Our itinerary from the Language School told us we were to live on the beach with a mid-twenties Costa Rican couple with two kids and a dog. The short synopsis used delightful adjectives like “chatty” to describe the family, and promised it would be a short walk down the beach to get to school. It sounded like the epitome of Pura Vida.

But when we first arrived, things didn’t look so pure.

When the cab pulled up to the house in which we were to live for the next month, my wife Alisa, was a bit skeptical. “Is that even a house?” And in her defense, there were quite a few ramshackle huts sprawled around the muddy streets. Our house was in fact the nicest one there, and it was a house.

The room was cramped and the house tiny, which was to be expected. It was right on the beach, which was awesome. The house was one of about five structures built into a horseshoe shape that made up the small compound of the Gutierrez family. Our Tico mother and father weren’t in when we got there, so the grandmother showed us in. We settled into our room and went for a walk on the beach.

That first walk began what was to be our biggest hurdle: Getting used to the wild wildlife. The first example we found of this was all the dogs. There were four or five dogs in the Gutierrez compound, and we’re still trying to figure out who belongs to who. When we went for our walk on the beach, we found muchos mas perros.

Here in Samara every dog is looking for an owner, or at least someone who will feed it. So as Alisa and I walked down the beautiful beach for the first time, a nice little brown and white dog ran along next to us and brushed up against us, wagging its tail.

“Oh, isn’t he cute?” Alisa asked.

“Yeah, I wonder what his name is.” The dog had a collar, and I stooped to take a look and sure enough it was right on the pendant, which said “RABIES VAC 5-10-08.”

I showed my wife. “Take a look, its even got his birthday, looks like ole Rabies here is about a year and a half old.”

“Aww, he’s just a puppy.”

And we walked down the beach with Rabies, and I threw coconuts toward the water and he happily retrieved them, even though they were exactly half the size of his entire body. And other dogs would run up and wag their tails at us, and smell their friend Rabies. It was a pleasant start to our first day.

Then the wildlife started piling up in scales and feathers.

Geckos are on all the walls. These little pink guys and girls whose calls sound like that of a small monkey with his nose plugged. They scurry around light bulbs and there is always one or two in our room. I once had one land on my head.

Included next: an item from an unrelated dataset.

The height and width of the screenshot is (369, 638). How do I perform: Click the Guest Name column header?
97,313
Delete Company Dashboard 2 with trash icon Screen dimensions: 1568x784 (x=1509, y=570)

There are pigs in our front yard. “So we live with pigs,” I assured Alisa. “At least they seem friendly.” I quickly named them Snowball and Napoleon.

Dozens of chickens peck around the beach during the day and sleep in the trees at night. That more than anything reminds me of home back in the ghetto.

Our Tica mom bought four geese two days after we arrived, “For the ambiance,” she said in Spanish, because I guess a ranch vibe wasn’t complete with just pigs, chickens and dogs.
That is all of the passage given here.